▸ REQUIRED ACTIONS:
a) In the article on knotting embroidery thread, when does the writer knot the thread?
b) From the rows, extract every line exactly, starting with the line that contains "will (x=778, y=136)." and going on through the last line of the rows.

▸ SOURCE DOCUMENT:

To Knot or Not
This question is one that comes up on many discussion boards, mailing lists, and anywhere stitchers gather to discuss their art. It is my opinion that there is no right answer. I am not fond of spending the time to knot my threads, but if the piece I am stitching will be handled a lot or washed more than once, then I knot my thread. It would make me sick if my hard work and time were unravelled through the process of laundering.
For pieces that will be framed or backed, I am comfortable with not knotting. In these cases, I run my thread under a few stitches (on the backside of the piece) and am careful with the first couple stitches of my new length (so I don’t pull the floss all the way through the cloth). If it is an area of the piece where there are no existing stitches to catch the end of the thread, I leave an extra long tail, and coax it under the floss as I stitch. This takes some practice and patience, but in the end, the back side of the work is more uniformly flat when you do not use knots. If you use a bit of padding cloth under the piece when you press it, and press from the front (being sure to protect the piece with a pressing cloth), then even a back full of big knots won’t make the front pocked and bumpy. I think a person would need to have a bit of similar cushioning perhaps under it if framing the finished design, to avoid the knots being obvious, but this is something you could easily experiment with.

▸ RECORDS FOR THE EXERCISE:
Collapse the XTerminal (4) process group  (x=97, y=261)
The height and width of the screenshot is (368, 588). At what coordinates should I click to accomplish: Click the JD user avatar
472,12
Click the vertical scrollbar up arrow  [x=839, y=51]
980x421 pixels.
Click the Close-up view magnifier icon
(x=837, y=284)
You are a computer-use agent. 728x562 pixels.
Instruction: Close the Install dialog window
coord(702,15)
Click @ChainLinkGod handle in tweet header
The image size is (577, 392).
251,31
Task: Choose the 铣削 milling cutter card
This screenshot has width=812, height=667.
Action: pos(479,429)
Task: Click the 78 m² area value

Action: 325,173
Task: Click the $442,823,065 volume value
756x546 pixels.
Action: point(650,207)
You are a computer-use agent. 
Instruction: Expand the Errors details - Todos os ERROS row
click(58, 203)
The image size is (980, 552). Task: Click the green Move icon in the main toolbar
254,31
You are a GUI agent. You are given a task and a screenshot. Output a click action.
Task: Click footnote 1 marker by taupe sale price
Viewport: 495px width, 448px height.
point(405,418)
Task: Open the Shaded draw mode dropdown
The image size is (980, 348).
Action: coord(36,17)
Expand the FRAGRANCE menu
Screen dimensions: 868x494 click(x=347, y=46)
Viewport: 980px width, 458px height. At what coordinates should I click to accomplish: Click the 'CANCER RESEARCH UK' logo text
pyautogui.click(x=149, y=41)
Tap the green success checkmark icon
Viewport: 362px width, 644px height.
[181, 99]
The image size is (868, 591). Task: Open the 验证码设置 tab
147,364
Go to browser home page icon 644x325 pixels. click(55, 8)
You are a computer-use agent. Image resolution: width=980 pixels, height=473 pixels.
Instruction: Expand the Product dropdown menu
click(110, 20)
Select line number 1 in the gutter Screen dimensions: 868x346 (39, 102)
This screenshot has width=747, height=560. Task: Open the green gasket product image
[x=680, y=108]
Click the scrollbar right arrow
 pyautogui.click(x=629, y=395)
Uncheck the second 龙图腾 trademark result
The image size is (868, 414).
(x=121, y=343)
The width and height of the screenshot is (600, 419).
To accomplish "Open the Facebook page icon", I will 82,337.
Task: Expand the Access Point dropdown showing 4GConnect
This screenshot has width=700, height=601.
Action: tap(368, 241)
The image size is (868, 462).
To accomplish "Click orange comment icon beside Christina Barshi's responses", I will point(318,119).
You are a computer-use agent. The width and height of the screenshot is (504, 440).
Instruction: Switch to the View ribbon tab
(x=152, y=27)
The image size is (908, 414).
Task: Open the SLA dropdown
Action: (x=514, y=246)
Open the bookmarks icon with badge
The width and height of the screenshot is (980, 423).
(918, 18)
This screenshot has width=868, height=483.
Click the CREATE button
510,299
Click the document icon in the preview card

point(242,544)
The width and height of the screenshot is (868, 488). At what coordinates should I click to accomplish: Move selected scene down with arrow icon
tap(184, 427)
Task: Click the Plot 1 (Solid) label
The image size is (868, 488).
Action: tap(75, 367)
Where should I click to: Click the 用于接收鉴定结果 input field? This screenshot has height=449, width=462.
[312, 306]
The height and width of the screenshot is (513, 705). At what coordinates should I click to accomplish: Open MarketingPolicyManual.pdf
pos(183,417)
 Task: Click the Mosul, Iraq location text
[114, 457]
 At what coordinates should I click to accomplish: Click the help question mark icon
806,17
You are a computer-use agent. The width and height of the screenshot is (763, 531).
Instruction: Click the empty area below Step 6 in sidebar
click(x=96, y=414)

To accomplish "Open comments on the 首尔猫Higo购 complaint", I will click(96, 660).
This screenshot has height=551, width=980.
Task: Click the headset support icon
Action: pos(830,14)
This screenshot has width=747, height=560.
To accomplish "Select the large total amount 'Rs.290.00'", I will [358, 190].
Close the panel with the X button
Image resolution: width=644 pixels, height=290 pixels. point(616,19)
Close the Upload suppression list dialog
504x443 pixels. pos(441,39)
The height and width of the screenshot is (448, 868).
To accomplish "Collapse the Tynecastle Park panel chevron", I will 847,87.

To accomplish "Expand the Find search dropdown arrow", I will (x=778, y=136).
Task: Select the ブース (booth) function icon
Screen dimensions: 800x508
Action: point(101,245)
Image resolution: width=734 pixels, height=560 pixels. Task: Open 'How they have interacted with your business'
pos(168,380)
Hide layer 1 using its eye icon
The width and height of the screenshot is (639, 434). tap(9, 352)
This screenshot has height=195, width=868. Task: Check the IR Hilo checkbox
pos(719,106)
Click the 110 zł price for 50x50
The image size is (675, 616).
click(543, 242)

▸ ANSWERS TO THE TASKS:
a) When the piece will be handled a lot or washed more than once.

b)
To accomplish "Expand the Find search dropdown arrow", I will (x=778, y=136).
Task: Select the ブース (booth) function icon
Screen dimensions: 800x508
Action: point(101,245)
Image resolution: width=734 pixels, height=560 pixels. Task: Open 'How they have interacted with your business'
pos(168,380)
Hide layer 1 using its eye icon
The width and height of the screenshot is (639, 434). tap(9, 352)
This screenshot has height=195, width=868. Task: Check the IR Hilo checkbox
pos(719,106)
Click the 110 zł price for 50x50
The image size is (675, 616).
click(543, 242)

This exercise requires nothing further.